August 24, 2009Researchers from Yale and the Semiconductor Research Corp. (SRC) say they have found a way to apply ferroelectric gate material to a DRAM cell (i.e., a FeDRAM) to create a more simply structured, highly scalable, longer-lasting and lower-power-consuming device with multibit storage capabilities comparable to flash memory.
Work to develop FeDRAM devices that eliminate the need for a memory cell capacitor isn’t new, but Yale researchers note they’ve got data showing properties that could “produce meaningful cost and performance benefits to global DRAM makers and their customers,” according to Yale prof. T.P. Ma, in a statement. With FeDRAM a device can be programmed and erased by a gate voltage pulse; charge retention is >1× longer than conventional DRAM requiring much less refreshing. Cell structure is similar to a CMOS transistor with a circuit architecture similar to flash memory, so it’s manufacturable with existing fabrication techniques and toolsets.
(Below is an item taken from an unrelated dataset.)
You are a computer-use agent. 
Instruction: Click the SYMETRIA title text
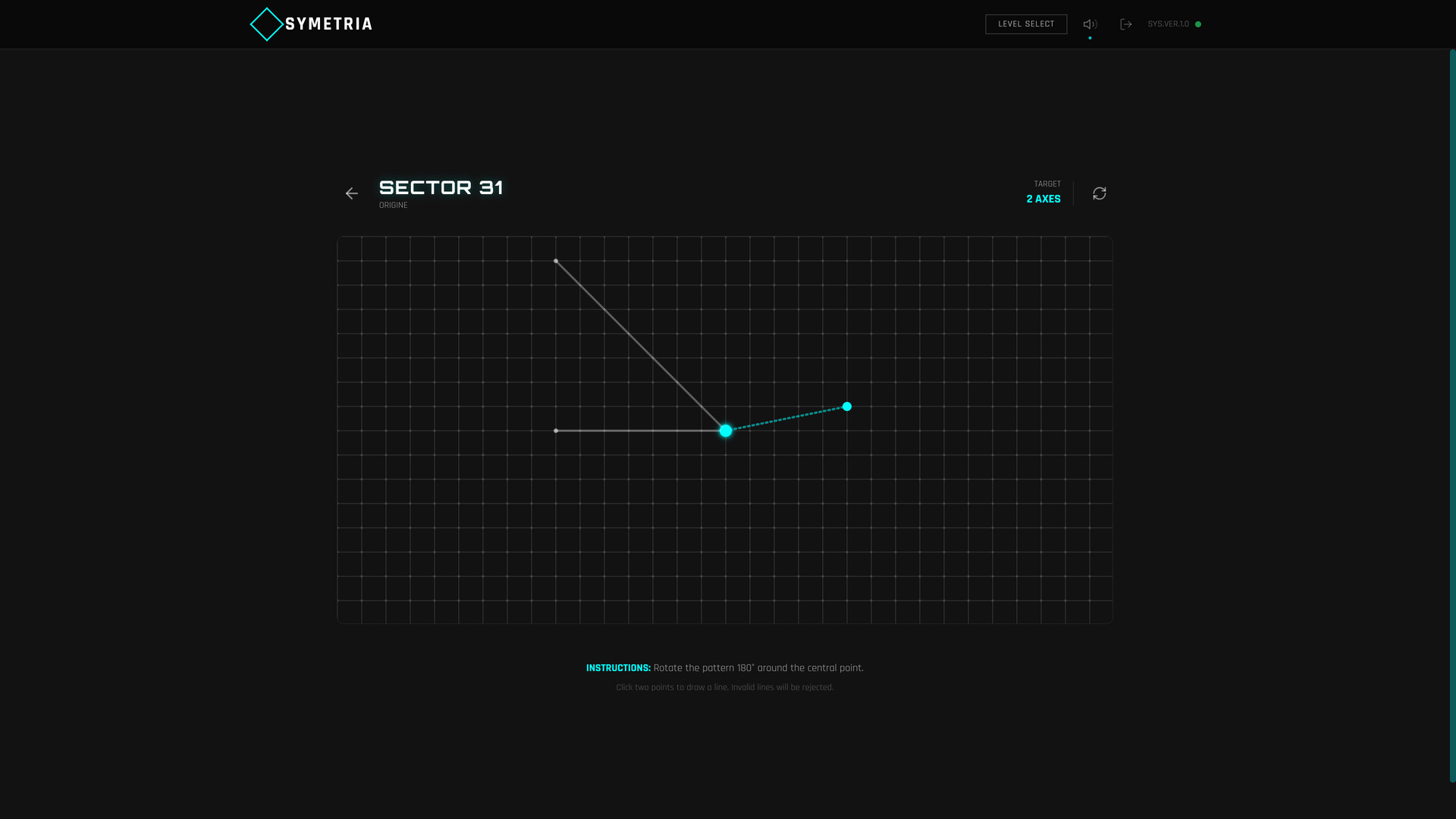click(x=328, y=24)
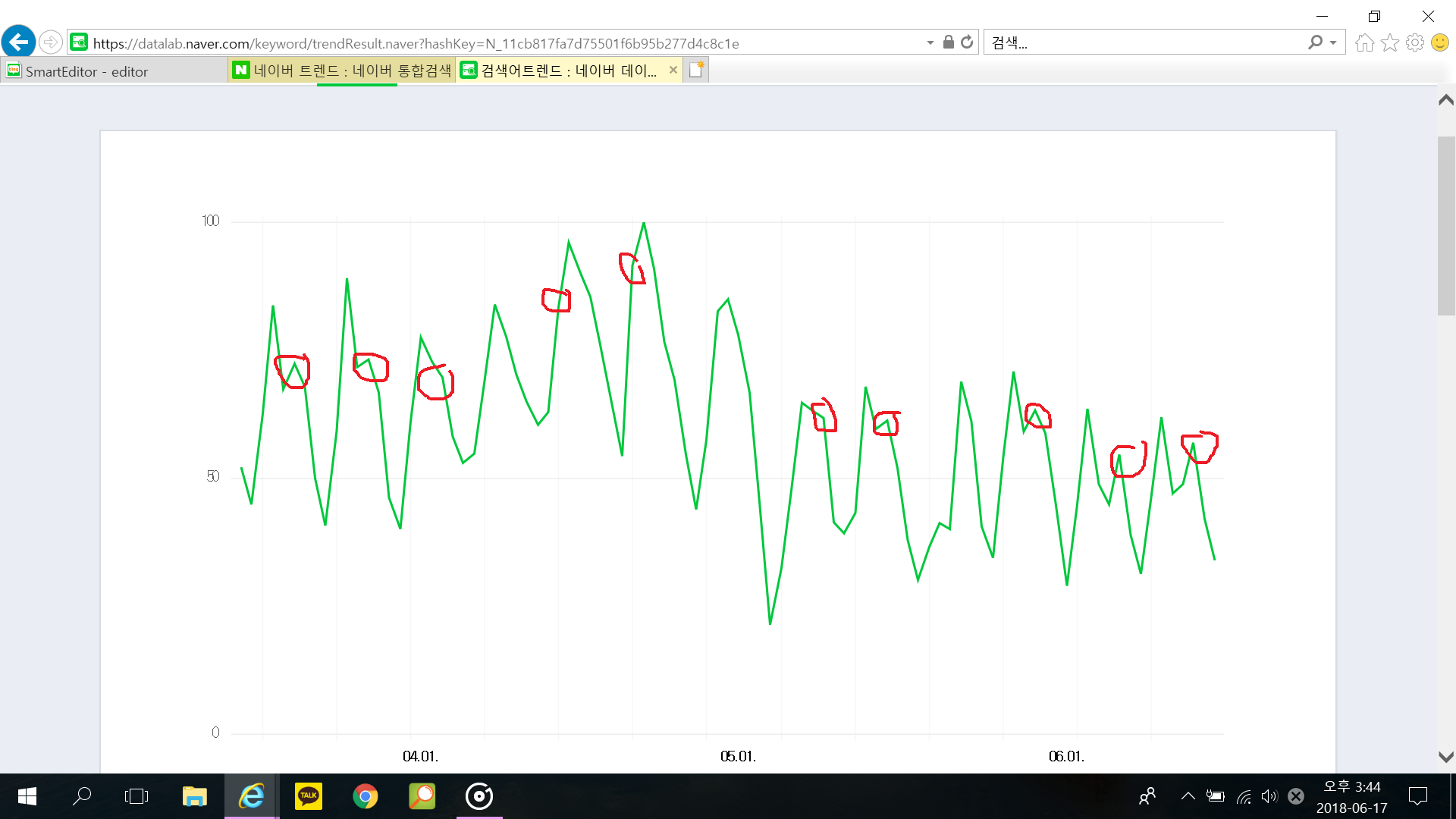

And it seems to be very scalable, something existing DRAM technology is not due to storage capacitance in a given area, added Kwok Ng, director of device sciences at SRC. “We see the potential for greater scalability with FeDRAM, extending the benefits well into the future,” he noted.
The Yale/SRC work will continue toward demonstrating FeDRAM cells, simple building block circuits, and pathways for scaling, with optimism for production readiness but in an unclarified “foreseeable future.”